Your instructions
Write all entries out exactly, images excluded.

BEGIN Given data

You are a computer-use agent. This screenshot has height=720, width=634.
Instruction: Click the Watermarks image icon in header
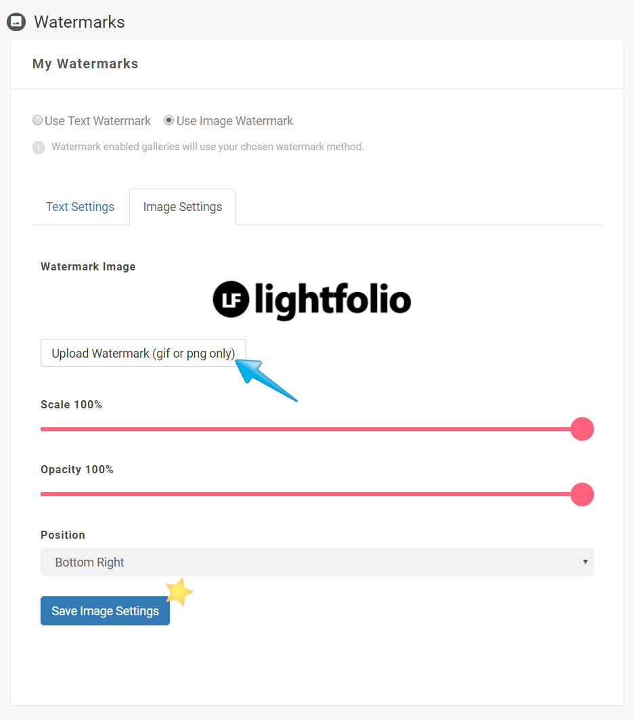tap(16, 22)
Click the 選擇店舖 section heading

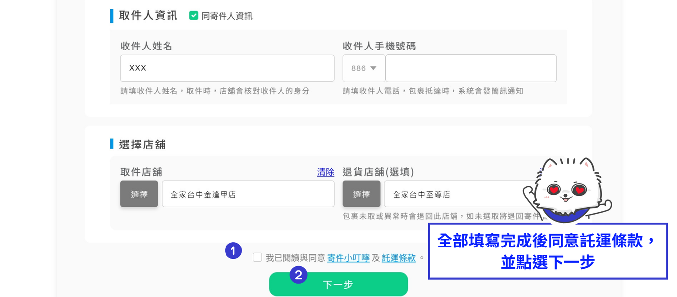point(142,145)
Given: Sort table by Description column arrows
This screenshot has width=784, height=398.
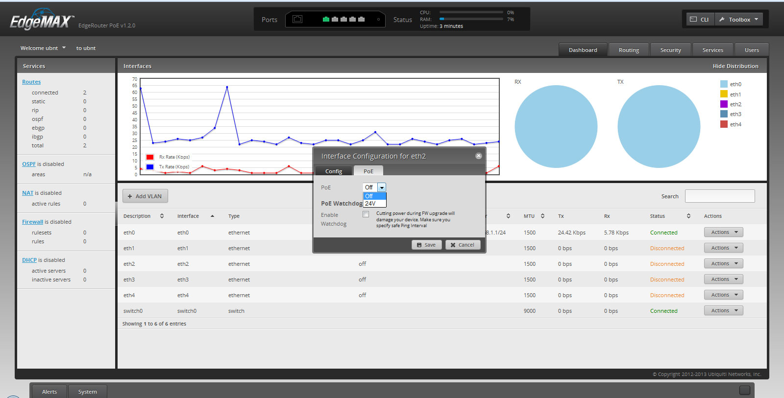Looking at the screenshot, I should [x=162, y=216].
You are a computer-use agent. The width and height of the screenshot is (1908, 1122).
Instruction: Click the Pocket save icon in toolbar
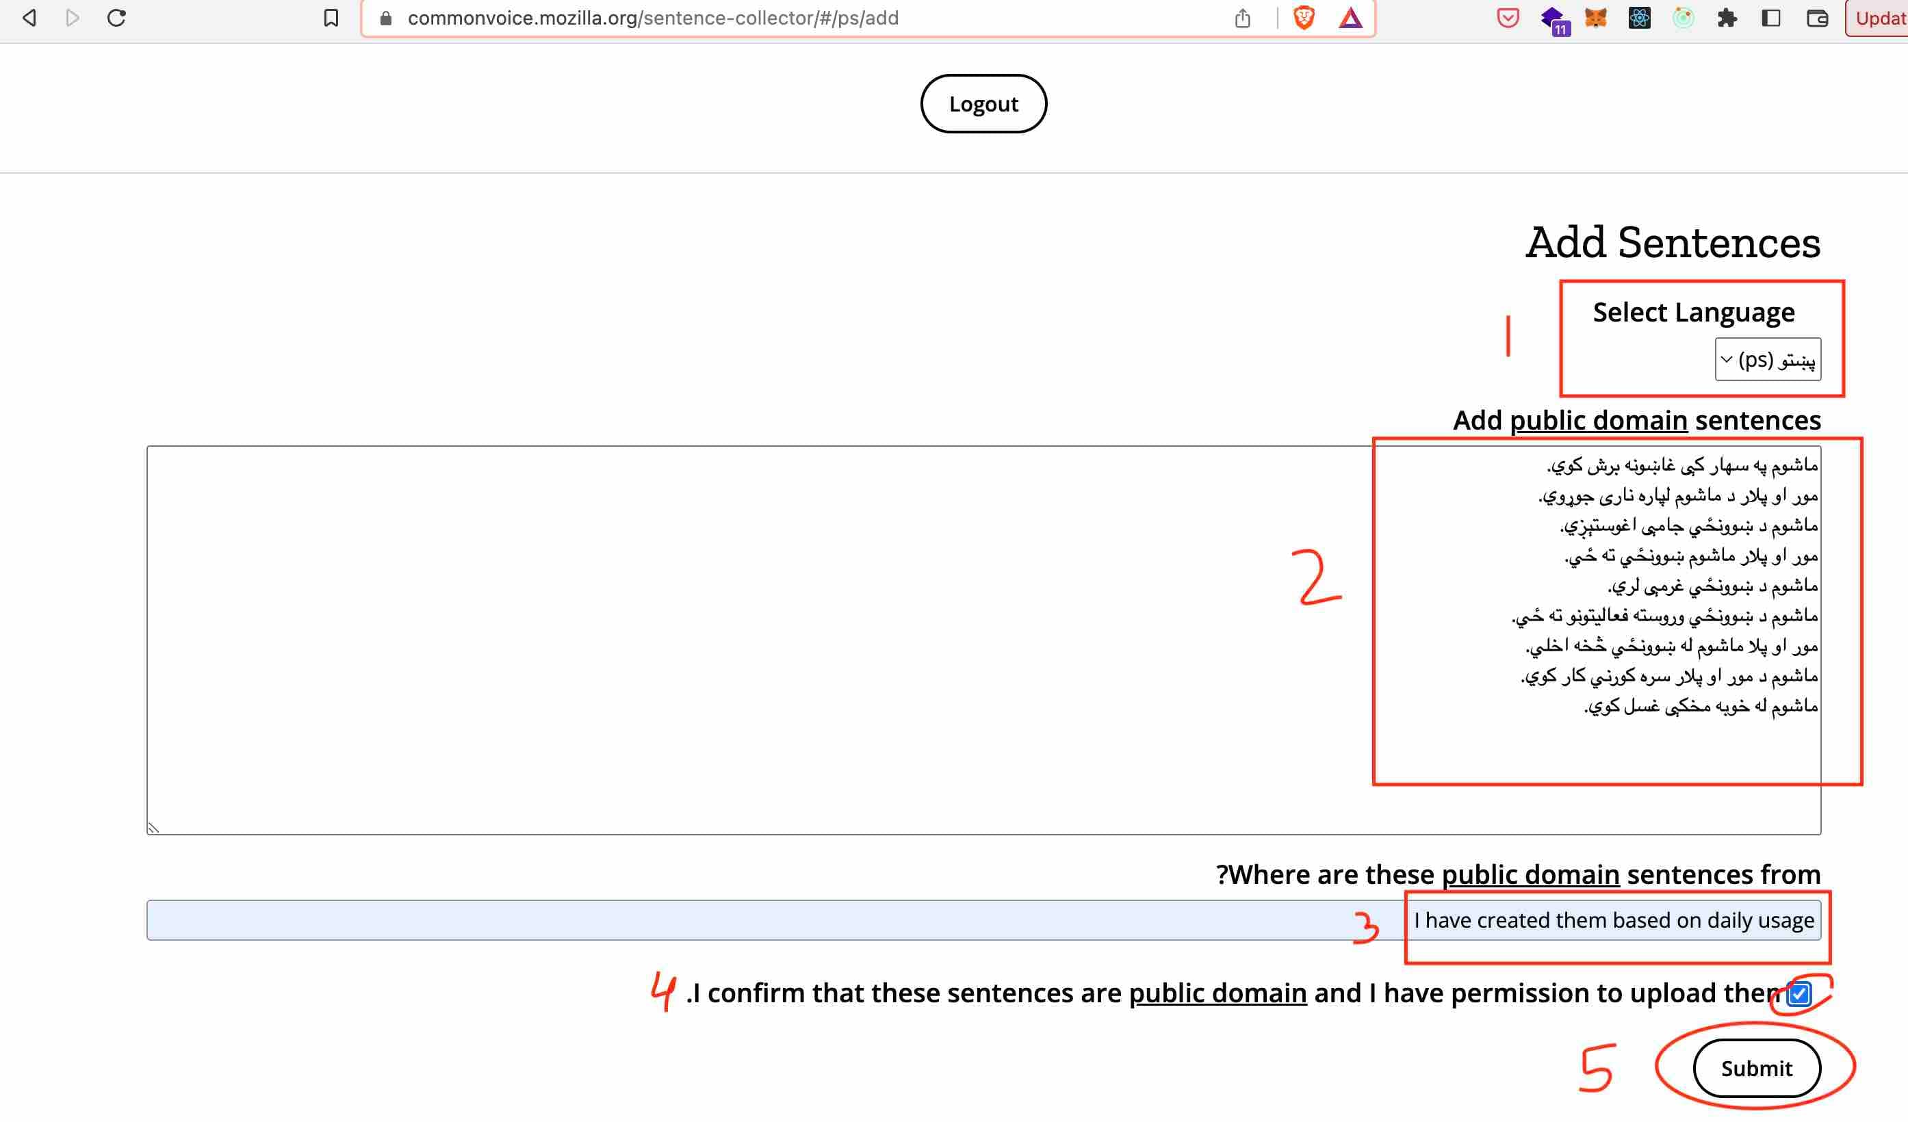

END Given data

Task response
You are a computer-use agent. This screenshot has height=720, width=634.
Instruction: Click the Watermarks image icon in header
tap(16, 22)
Click the 選擇店舖 section heading

point(142,145)
Given: Sort table by Description column arrows
This screenshot has width=784, height=398.
Looking at the screenshot, I should [x=162, y=216].
You are a computer-use agent. The width and height of the screenshot is (1908, 1122).
Instruction: Click the Pocket save icon in toolbar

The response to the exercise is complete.